CMake 2.8 adds support for arbitrary locales, assuming UTF-8 encoding. See issue 0008647. CTest now converts valid UTF-8 bytes into "&#xNN;", and still uses the angle brackets for truly bad characters. However, the result is still a valid UTF-8 XML file which we send to CDash. The XML spec allows the &#xNN; syntax to encode bytes, but the syntax is evaluated by XML parsers so no tools loading the files ever see the actual '&' '#' ... ';' characters...they see the UTF-8 encoded strings.
The problem in this issue lies somewhere between when CDash receives the XML file and when the user's browser displays the HTML that CDash generates. I participated in an investigation of this earlier this year, but we never finished. IIRC the problem has to do with PHP and/or MySQL locale and string handling settings on the server. Somewhere a string gets interpreted with the wrong encoding on input, and then encoded to UTF-8 on output, leading to the double-encoding. Check how these data are stored in the database on the server.
FYI, a work-around to this is to set "LC_ALL=C" in your test environment. |
|
|
(0018709)
|
Michal Cihar
|
2009-12-07 11:29
|
|
Well it looks like it is double encoded in the database:
Copyright \xc3\x82\xc2\xa9 2003 - 2009 Michal \xc3\x84\xc2\x8ciha\xc3\x85\xc2\x99 |
|
|
(0018710)
|
Brad King
|
2009-12-07 11:58
(edited on: 2009-12-07 11:59) |
|
Now that I'm getting back into this and remembering more about my investigation for issue 0008647, I retract my claim that CTest's output is correct. The reporter of that issue was happy with the LC_ALL=C workaround and we never had time to finish addressing the issue.
The XML spec does allow the &#xNN; syntax to support characters whose UTF-8 byte sequences cannot be represented in the "input device":
http://www.w3.org/TR/REC-xml/#NT-Char [^]
However, it means that the ENTIRE character should be encoded in one token, not just the individual bytes.
Issue 0008647 was actually reported against a development version of CMake (after 2.6, before 2.8).
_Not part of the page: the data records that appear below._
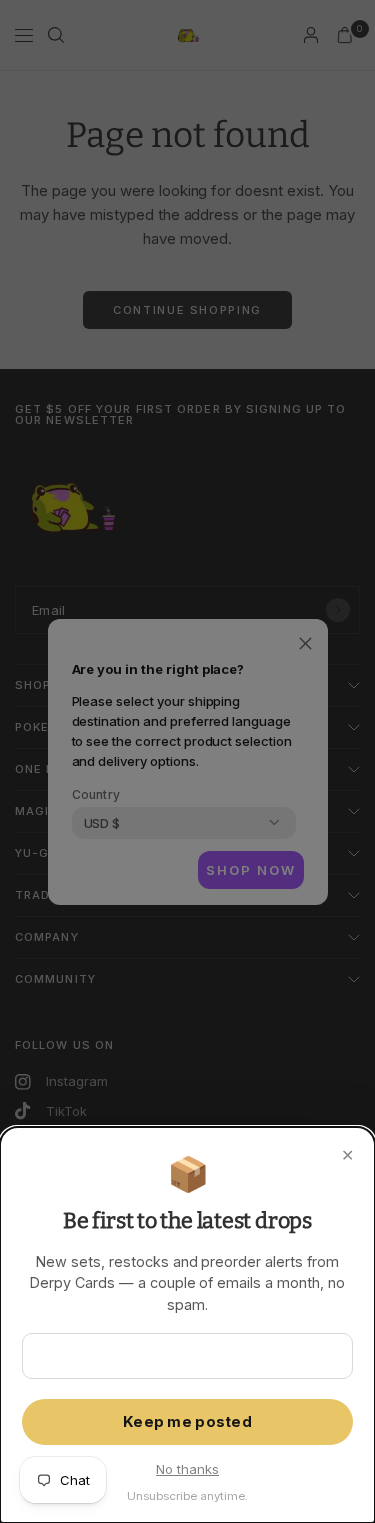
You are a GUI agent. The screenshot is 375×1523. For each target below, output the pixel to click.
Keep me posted (187, 1422)
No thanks (187, 1469)
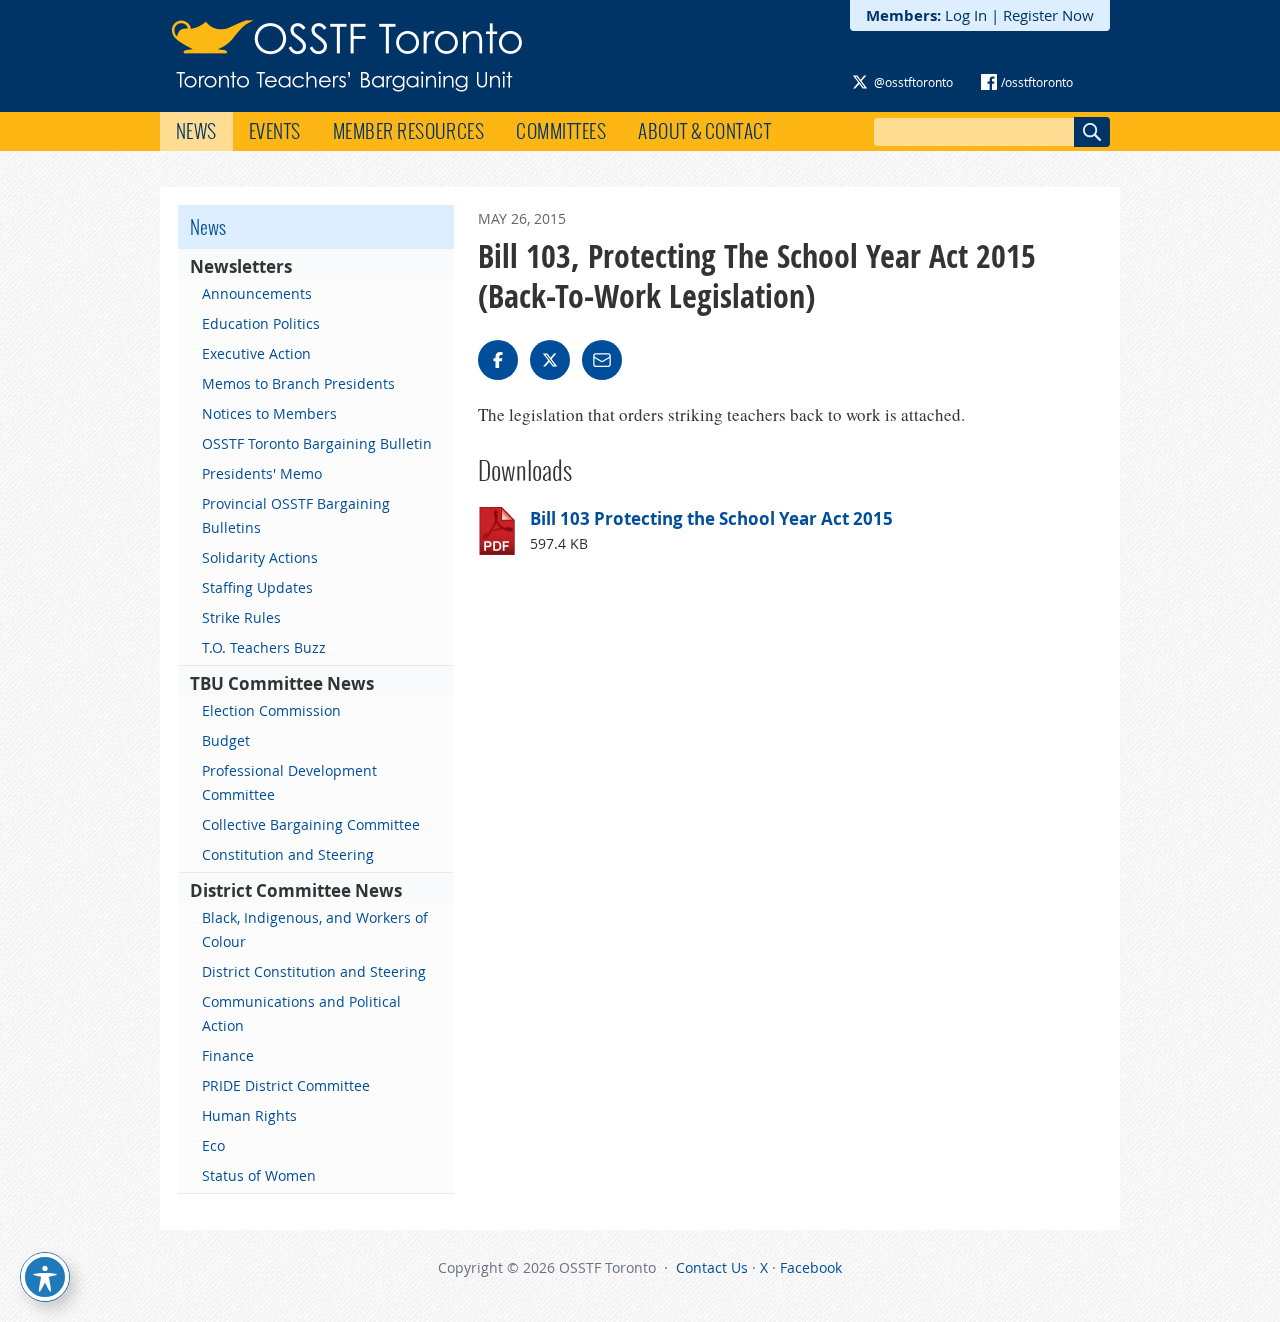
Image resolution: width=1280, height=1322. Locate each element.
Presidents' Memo (262, 473)
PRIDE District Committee (286, 1085)
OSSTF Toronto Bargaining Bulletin (317, 443)
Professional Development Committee (289, 782)
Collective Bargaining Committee (311, 824)
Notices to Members (269, 413)
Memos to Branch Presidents (298, 383)
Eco (213, 1145)
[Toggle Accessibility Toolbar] (45, 1277)
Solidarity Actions (260, 557)
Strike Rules (241, 617)
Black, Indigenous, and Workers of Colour (315, 929)
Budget (226, 740)
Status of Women (259, 1175)
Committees (561, 131)
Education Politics (261, 323)
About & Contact (704, 131)
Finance (228, 1055)
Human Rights (249, 1115)
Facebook (811, 1267)
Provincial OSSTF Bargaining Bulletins (296, 515)
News (196, 131)
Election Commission (271, 710)
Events (275, 131)
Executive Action (256, 353)
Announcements (257, 293)
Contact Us (712, 1267)
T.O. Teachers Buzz (264, 647)
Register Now (1048, 15)
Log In (966, 15)
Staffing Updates (257, 587)
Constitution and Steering (288, 854)
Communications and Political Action (301, 1013)
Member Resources (409, 131)
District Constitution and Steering (314, 971)
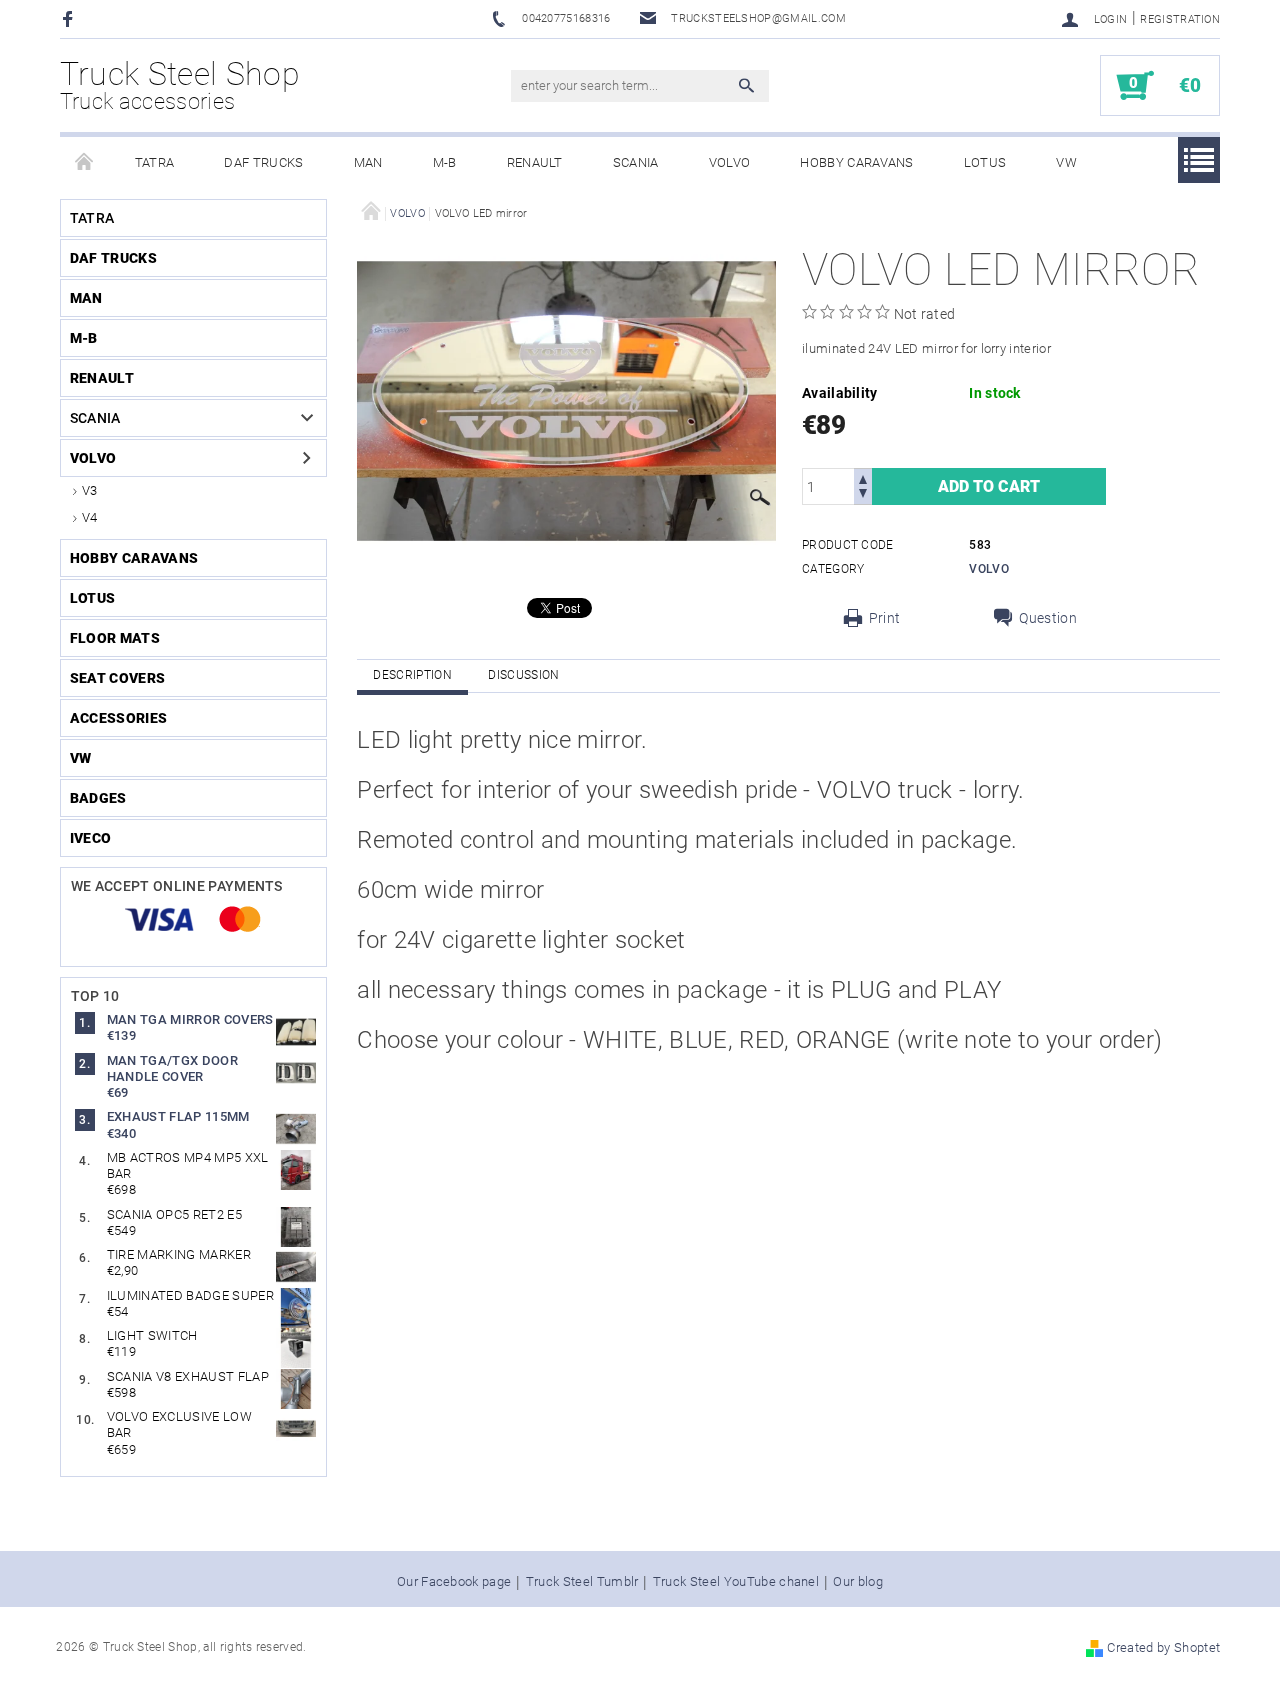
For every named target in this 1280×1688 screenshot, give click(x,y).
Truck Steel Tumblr (582, 1582)
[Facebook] (70, 18)
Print (885, 618)
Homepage (85, 163)
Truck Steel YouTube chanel (736, 1582)
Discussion (523, 675)
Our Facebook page (454, 1582)
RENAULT (535, 162)
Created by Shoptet (1163, 1647)
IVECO (91, 838)
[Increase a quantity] (863, 477)
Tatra (155, 162)
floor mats (115, 638)
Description (412, 675)
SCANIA (636, 162)
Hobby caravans (856, 162)
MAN (368, 162)
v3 (90, 490)
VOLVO (730, 162)
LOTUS (985, 162)
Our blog (858, 1582)
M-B (445, 162)
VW (1066, 162)
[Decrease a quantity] (863, 495)
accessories (119, 718)
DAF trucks (263, 162)
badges (98, 798)
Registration (1180, 19)
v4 (90, 517)
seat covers (118, 678)
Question (1048, 618)
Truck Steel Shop (180, 85)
In that version we had already replaced the angle-bracket syntax with the &#xNN; encoding of each byte. That issue was about INVALID values of NN in such encodings (the link above specifies valid values). After that fix, the XML files were at least well-formed, and the LC_ALL=C workaround was used to deal with the fact that the characters were wrong.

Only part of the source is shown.